■ 本文の抜粋:
------------------------------------------------------------

神戸大学は2月26日、筋ジストロフィーの発症する新たな原因を発見したと発表した。
同成果は、同大学 医学研究科 戸田達史 教授、金川基 講師、小林千浩 准教授、東京都健康長寿医療センター 遠藤玉夫 副所長、大阪府立母子保健総合医療センター 和田芳直 研究所長らの研究グループによるもので、2月26日付けの米科学誌「Cell Reports」に掲載された。
筋ジストロフィーは、筋繊維の破壊や変性と再生を繰り返しながら、次第に筋萎縮や筋力低下が進行する遺伝性の疾患。国から難病指定を受けており、特に日本人に集中的に多い福山型筋ジストロフィーは、ほとんど歩行不能の重症となる。
これまでに、福山型筋ジストロフィーおよび類縁疾患の発症原因として、筋細胞表面にあるタンパク質「ジストログリカン」に結合している糖鎖に異常が起きること、「ISPD」「フクチン」「FKRP」といった原因遺伝子が正しく機能していないことは知られていたが、糖鎖の構造や遺伝子の働きは解明されていなかった。
今回、同研究グループは、培養細胞に生体と同じ糖鎖をつくらせることに成功し、糖ペプチド質量分析法を応用して糖鎖の成分ごとの質量を測定した。その結果、これまでバクテリアや一部の植物でしか確認されていなかった「リビトールリン酸」という糖が糖鎖の中に存在することを発見。さらに、これまで機能が不明だった筋ジストロフィーの原因遺伝子「ISPD」「フクチン」「FKRP」は、ヒトの体内でリビトールリン酸をつくる酵素であることがわかった。
実際に、筋ジストロフィーの原因遺伝子を欠損させた患者モデル細胞では、リビトールリン酸が欠損していたことから、リビトールリン酸の合成障害が病気の原因であることが明らかになった。また、リビトールリン酸をつくる材料となる「CDP-リビトール」を患者モデル細胞に投与すると、糖鎖の異常を解消できたという。
戸田教授は、今回の成果について「これまで原因不明だった筋ジストロフィーが発症する仕組みが明らかになったことで、治療法開発に拍車がかかる。また、リビトールリン酸が哺乳類でも確認されたことで、高等生物が細胞外環境の情報を得る手段やその進化の過程の解明にもつながるのでは」とコメントしている。

------------------------------------------------------------

■ 課題一覧:
• 1. この記事によると、「ISPD」「フクチン」「FKRP」の三つの遺伝子は、ヒトの体内で何をつくる酵素だとわかりましたか。
• 2. この記事の「神戸大学は2月26日、筋ジストロフィーの発症する新たな原因を発見したと発表した。」から「る酵素であることがわかった。」までを、そのまま書き写してください。
ここからの行は、記事とは別の資料です。

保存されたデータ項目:

------------------------------------------------------------

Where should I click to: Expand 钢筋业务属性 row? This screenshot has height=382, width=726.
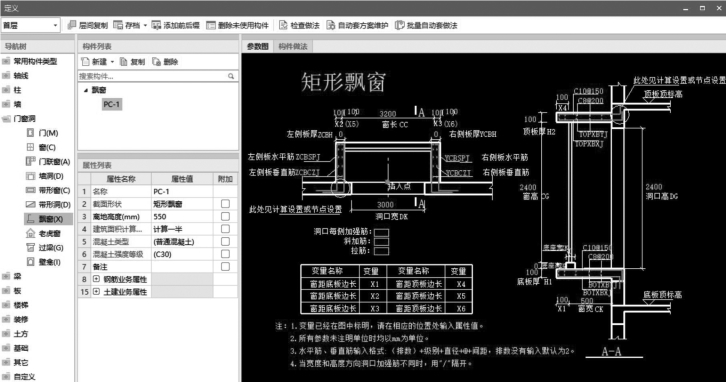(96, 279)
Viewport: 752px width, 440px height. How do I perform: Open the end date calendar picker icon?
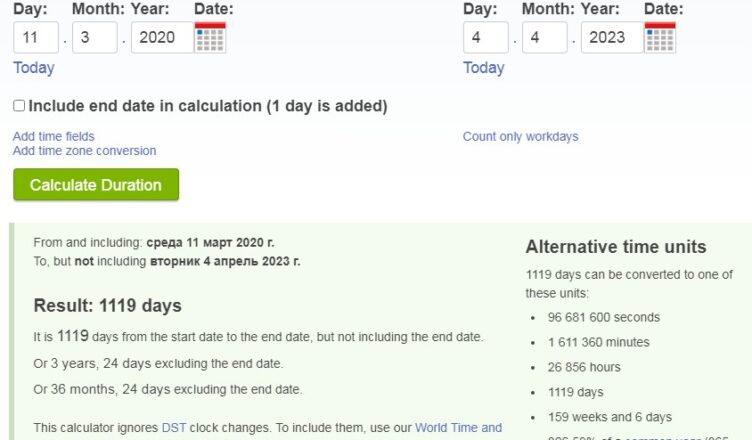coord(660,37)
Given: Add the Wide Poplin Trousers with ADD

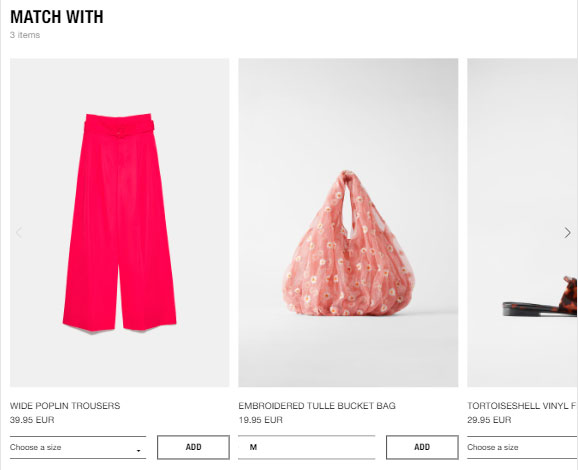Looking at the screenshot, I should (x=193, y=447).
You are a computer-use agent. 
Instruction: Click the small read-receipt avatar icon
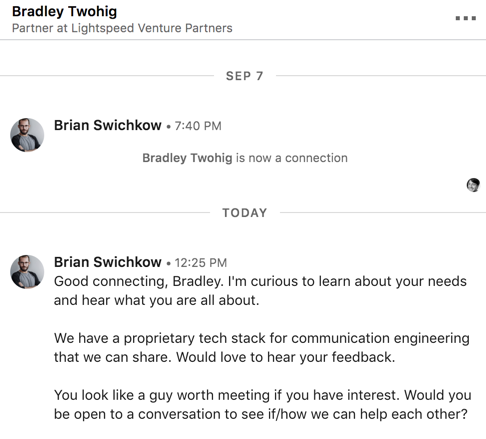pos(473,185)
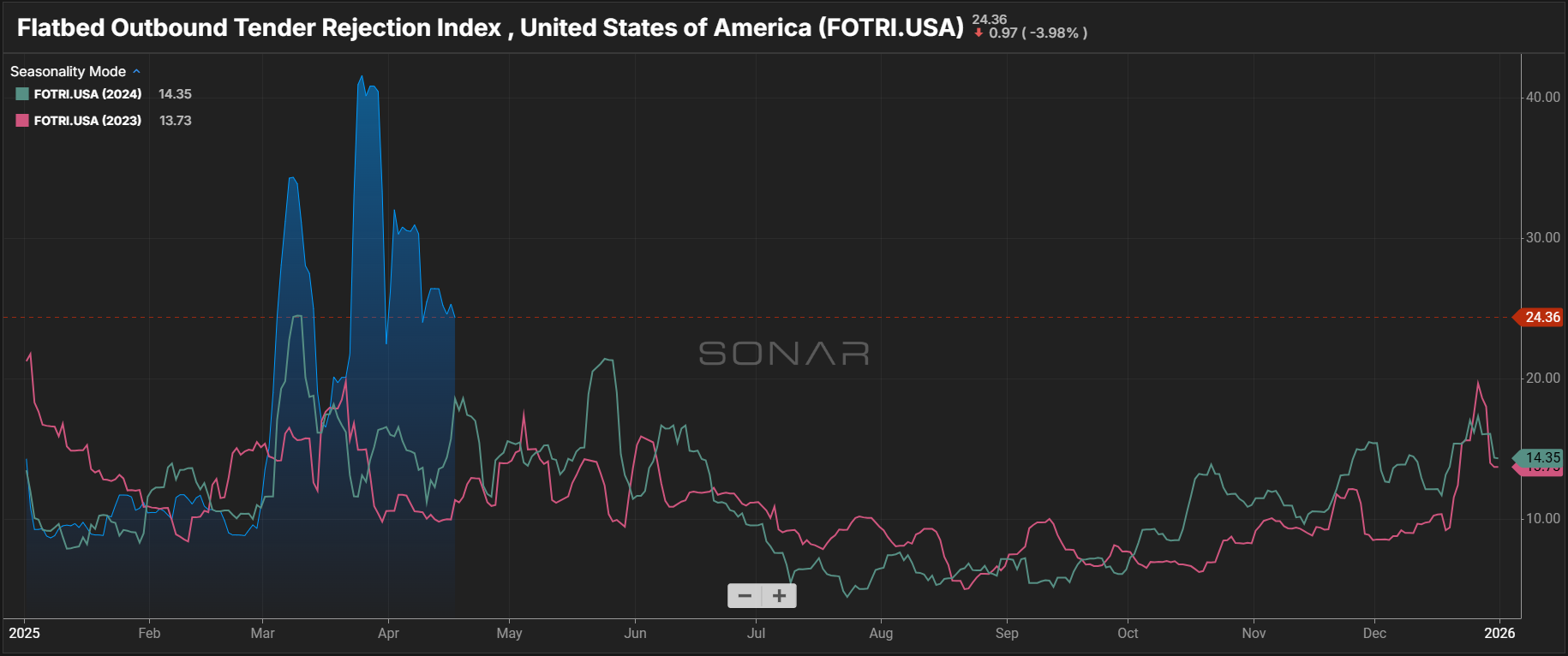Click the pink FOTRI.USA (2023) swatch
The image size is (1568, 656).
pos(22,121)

------------------------------------------------------------

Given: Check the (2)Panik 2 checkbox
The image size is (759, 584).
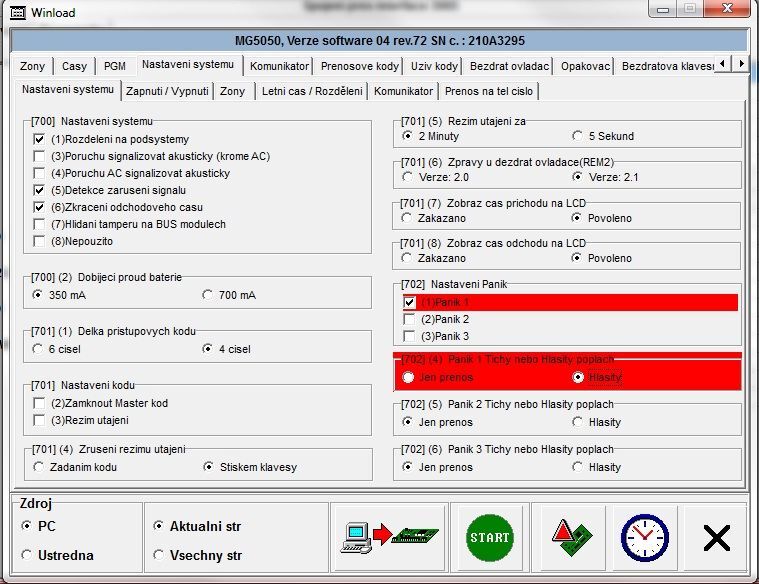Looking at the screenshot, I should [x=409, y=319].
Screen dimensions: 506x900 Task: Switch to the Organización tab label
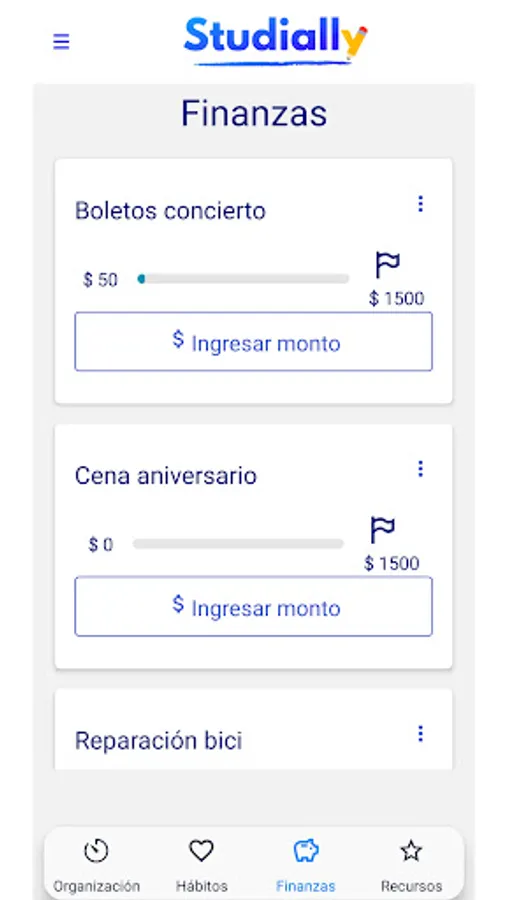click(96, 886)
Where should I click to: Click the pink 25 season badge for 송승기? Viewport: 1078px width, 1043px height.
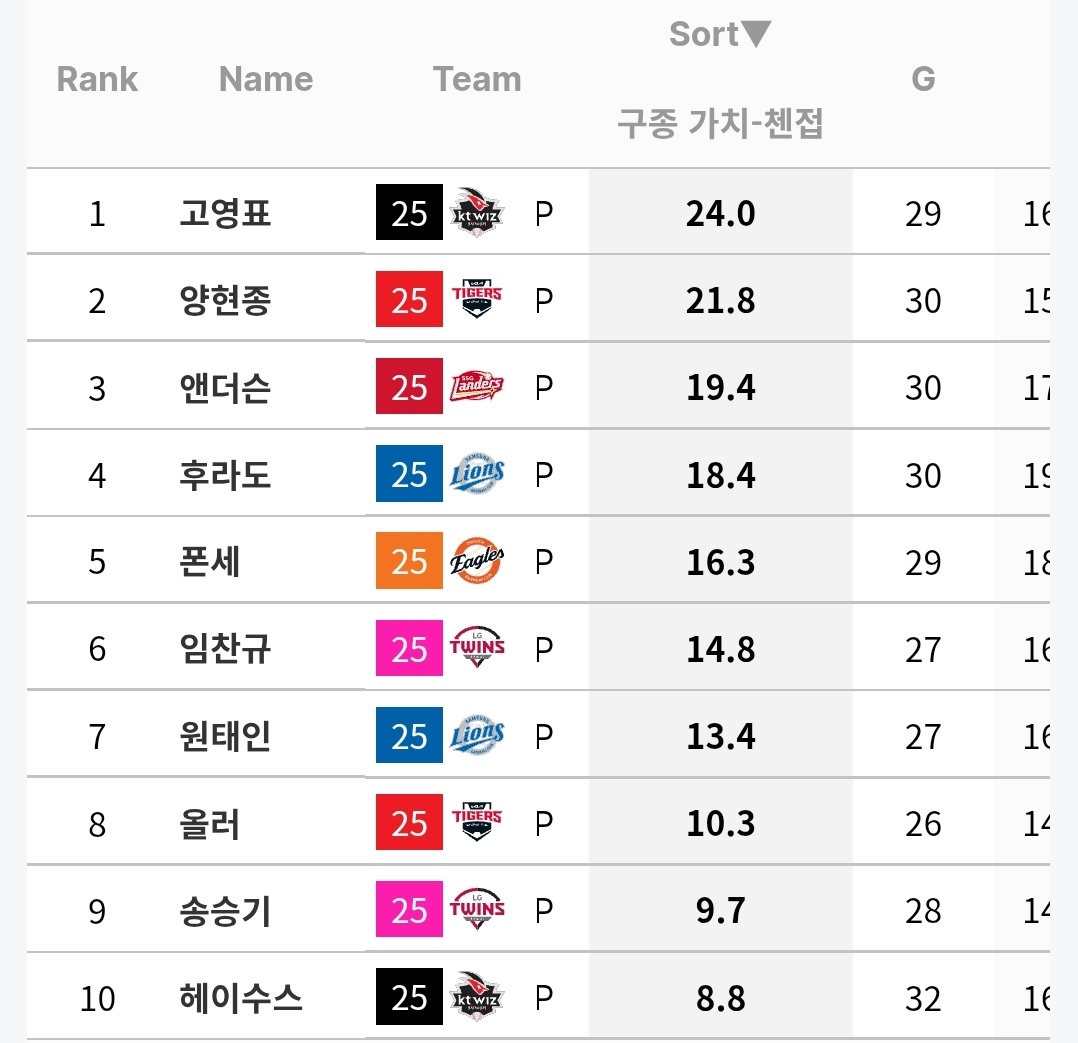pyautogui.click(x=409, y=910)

------------------------------------------------------------

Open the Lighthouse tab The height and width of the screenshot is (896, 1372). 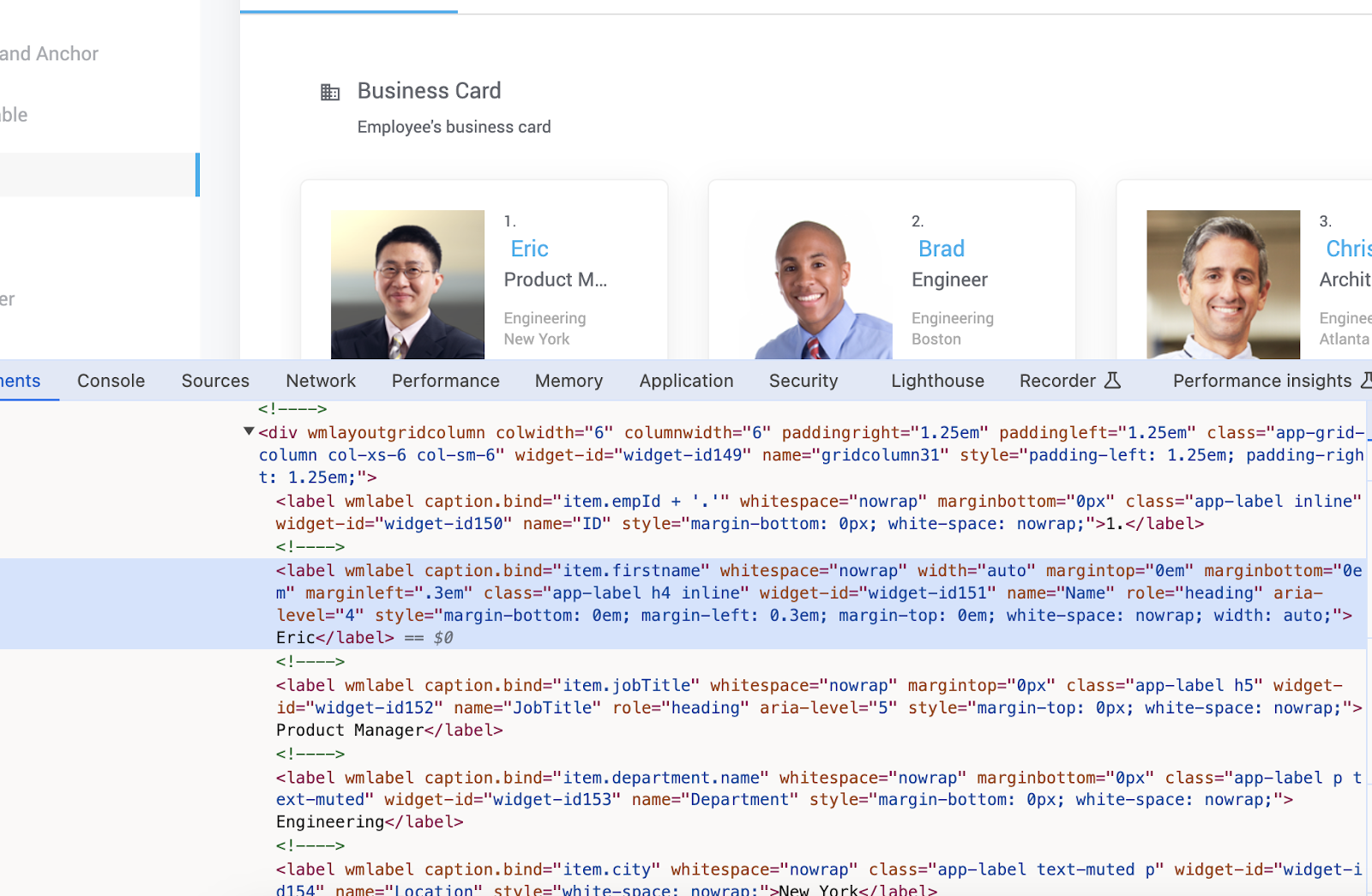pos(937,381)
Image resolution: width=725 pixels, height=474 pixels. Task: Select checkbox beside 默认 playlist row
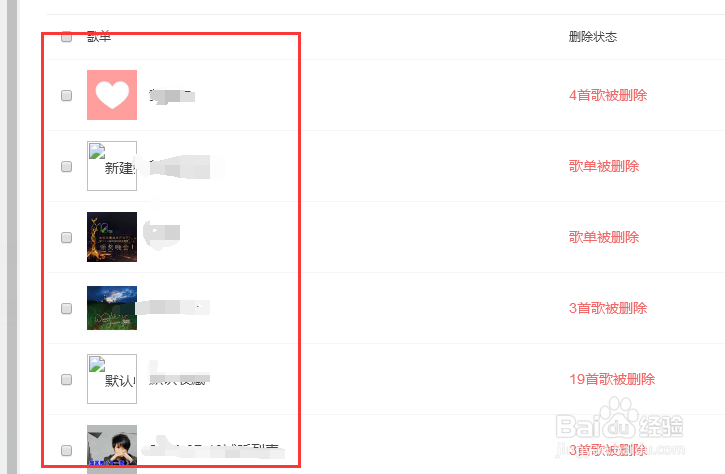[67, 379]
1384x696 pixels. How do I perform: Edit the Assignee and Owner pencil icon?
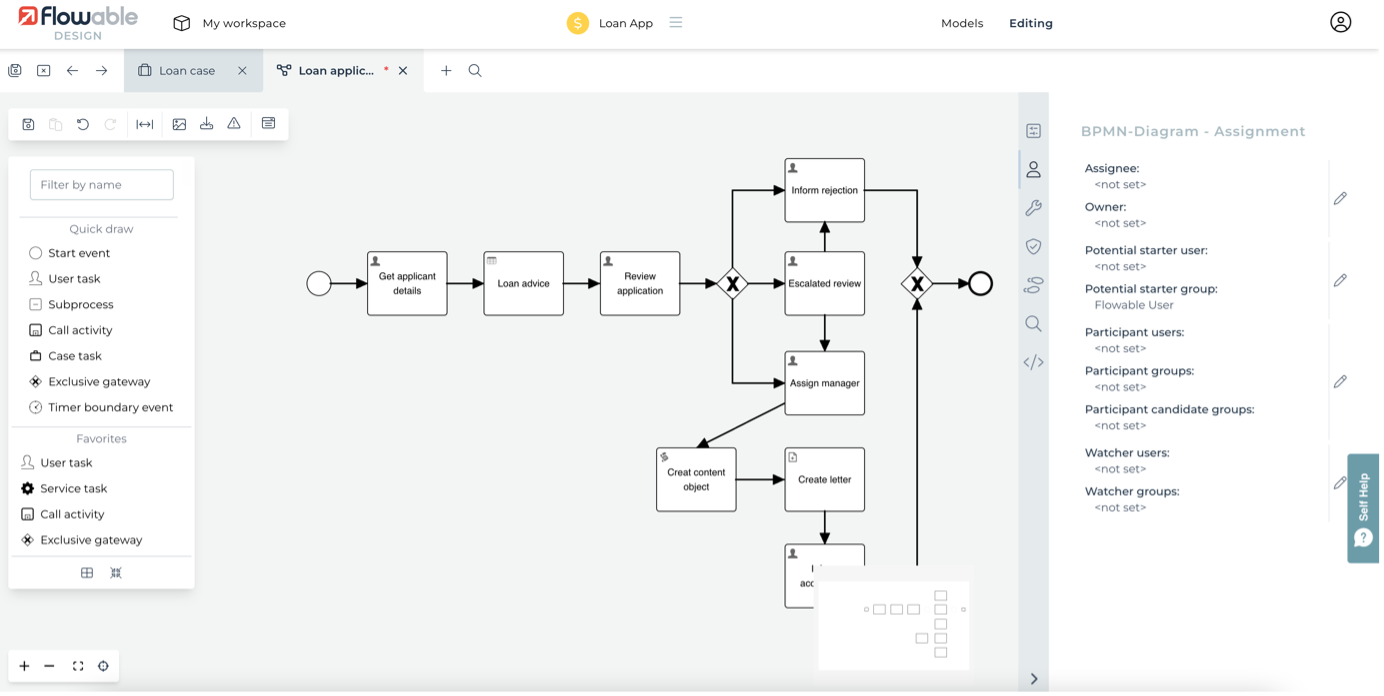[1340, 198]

------------------------------------------------------------

■ 期待される結果:
• 1. リビトールリン酸をつくる酵素です。

• 2.
神戸大学は2月26日、筋ジストロフィーの発症する新たな原因を発見したと発表した。
同成果は、同大学 医学研究科 戸田達史 教授、金川基 講師、小林千浩 准教授、東京都健康長寿医療センター 遠藤玉夫 副所長、大阪府立母子保健総合医療センター 和田芳直 研究所長らの研究グループによるもので、2月26日付けの米科学誌「Cell Reports」に掲載された。
筋ジストロフィーは、筋繊維の破壊や変性と再生を繰り返しながら、次第に筋萎縮や筋力低下が進行する遺伝性の疾患。国から難病指定を受けており、特に日本人に集中的に多い福山型筋ジストロフィーは、ほとんど歩行不能の重症となる。
これまでに、福山型筋ジストロフィーおよび類縁疾患の発症原因として、筋細胞表面にあるタンパク質「ジストログリカン」に結合している糖鎖に異常が起きること、「ISPD」「フクチン」「FKRP」といった原因遺伝子が正しく機能していないことは知られていたが、糖鎖の構造や遺伝子の働きは解明されていなかった。
今回、同研究グループは、培養細胞に生体と同じ糖鎖をつくらせることに成功し、糖ペプチド質量分析法を応用して糖鎖の成分ごとの質量を測定した。その結果、これまでバクテリアや一部の植物でしか確認されていなかった「リビトールリン酸」という糖が糖鎖の中に存在することを発見。さらに、これまで機能が不明だった筋ジストロフィーの原因遺伝子「ISPD」「フクチン」「FKRP」は、ヒトの体内でリビトールリン酸をつくる酵素であることがわかった。